▶ _Supplied information_:
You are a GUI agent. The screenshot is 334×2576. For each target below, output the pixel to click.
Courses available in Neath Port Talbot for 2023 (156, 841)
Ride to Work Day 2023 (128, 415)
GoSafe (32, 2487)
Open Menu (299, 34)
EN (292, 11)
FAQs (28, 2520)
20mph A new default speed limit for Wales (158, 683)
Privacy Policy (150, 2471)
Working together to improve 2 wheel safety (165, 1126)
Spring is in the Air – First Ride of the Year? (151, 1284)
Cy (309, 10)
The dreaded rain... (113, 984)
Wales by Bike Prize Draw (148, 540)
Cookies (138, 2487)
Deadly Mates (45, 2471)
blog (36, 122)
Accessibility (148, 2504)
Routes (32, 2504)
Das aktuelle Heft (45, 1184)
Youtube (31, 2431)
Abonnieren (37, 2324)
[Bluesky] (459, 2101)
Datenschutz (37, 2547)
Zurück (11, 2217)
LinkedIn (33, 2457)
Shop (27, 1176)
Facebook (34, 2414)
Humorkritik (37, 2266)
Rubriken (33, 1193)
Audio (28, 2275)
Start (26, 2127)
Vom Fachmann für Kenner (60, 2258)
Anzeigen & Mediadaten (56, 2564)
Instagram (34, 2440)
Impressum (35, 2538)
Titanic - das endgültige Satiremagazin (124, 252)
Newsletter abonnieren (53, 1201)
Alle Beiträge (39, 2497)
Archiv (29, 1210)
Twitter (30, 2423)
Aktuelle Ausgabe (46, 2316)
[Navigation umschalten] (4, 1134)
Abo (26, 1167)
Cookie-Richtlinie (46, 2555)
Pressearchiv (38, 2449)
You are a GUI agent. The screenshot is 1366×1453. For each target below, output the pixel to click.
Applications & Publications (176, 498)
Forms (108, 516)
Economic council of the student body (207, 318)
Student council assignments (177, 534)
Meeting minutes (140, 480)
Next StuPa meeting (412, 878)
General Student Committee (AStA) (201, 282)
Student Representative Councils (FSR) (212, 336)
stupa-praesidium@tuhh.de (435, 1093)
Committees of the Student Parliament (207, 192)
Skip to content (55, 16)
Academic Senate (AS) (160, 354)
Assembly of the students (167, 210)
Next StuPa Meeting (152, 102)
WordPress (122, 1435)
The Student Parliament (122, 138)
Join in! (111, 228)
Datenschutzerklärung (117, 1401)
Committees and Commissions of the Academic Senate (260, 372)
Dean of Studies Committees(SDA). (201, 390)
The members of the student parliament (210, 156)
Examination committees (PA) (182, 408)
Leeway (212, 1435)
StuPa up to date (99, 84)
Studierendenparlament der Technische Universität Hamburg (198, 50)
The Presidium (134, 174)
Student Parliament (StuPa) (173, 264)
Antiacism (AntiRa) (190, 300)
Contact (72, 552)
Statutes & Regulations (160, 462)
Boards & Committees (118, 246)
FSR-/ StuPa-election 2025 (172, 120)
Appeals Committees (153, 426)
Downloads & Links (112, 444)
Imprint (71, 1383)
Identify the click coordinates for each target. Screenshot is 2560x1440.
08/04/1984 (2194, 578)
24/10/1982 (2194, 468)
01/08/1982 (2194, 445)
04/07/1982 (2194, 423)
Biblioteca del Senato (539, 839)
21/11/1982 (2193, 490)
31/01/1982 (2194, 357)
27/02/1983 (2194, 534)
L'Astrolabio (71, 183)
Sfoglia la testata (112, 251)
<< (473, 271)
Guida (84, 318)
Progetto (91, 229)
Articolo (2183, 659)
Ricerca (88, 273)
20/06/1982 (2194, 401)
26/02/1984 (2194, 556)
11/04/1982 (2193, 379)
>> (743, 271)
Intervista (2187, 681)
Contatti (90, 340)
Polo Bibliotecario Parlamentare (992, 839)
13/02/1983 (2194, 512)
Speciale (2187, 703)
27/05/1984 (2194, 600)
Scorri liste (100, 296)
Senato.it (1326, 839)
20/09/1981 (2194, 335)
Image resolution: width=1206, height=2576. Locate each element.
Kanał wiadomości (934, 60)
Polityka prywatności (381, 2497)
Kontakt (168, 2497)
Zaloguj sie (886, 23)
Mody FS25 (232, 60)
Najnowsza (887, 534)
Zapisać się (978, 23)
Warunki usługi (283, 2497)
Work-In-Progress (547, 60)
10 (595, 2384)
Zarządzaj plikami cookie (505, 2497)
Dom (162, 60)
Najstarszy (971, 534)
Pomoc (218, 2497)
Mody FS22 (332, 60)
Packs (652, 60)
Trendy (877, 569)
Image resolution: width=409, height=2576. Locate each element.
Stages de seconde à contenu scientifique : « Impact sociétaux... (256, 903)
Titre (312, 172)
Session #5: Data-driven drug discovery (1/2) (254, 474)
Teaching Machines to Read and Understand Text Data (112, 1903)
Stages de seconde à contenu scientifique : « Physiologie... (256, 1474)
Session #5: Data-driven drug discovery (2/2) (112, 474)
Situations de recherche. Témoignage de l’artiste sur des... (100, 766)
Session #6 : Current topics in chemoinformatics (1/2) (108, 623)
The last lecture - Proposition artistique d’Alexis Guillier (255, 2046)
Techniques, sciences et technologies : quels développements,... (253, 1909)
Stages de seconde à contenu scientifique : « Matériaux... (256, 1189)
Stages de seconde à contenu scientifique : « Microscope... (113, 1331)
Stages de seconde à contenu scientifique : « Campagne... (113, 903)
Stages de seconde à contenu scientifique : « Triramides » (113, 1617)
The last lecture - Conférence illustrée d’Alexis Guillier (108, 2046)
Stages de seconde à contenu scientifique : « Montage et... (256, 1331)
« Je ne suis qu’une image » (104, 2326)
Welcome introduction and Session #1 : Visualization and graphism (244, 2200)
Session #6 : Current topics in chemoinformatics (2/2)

▶ _Goal of the exercise_:
Restate word for word the lines above, beginning at the first one and ending at the line that carries "Privacy Policy (150, 2471)".

▶ _Expected answer_:
You are a GUI agent. The screenshot is 334×2576. For each target below, output the pixel to click.
Courses available in Neath Port Talbot for 2023 (156, 841)
Ride to Work Day 2023 (128, 415)
GoSafe (32, 2487)
Open Menu (299, 34)
EN (292, 11)
FAQs (28, 2520)
20mph A new default speed limit for Wales (158, 683)
Privacy Policy (150, 2471)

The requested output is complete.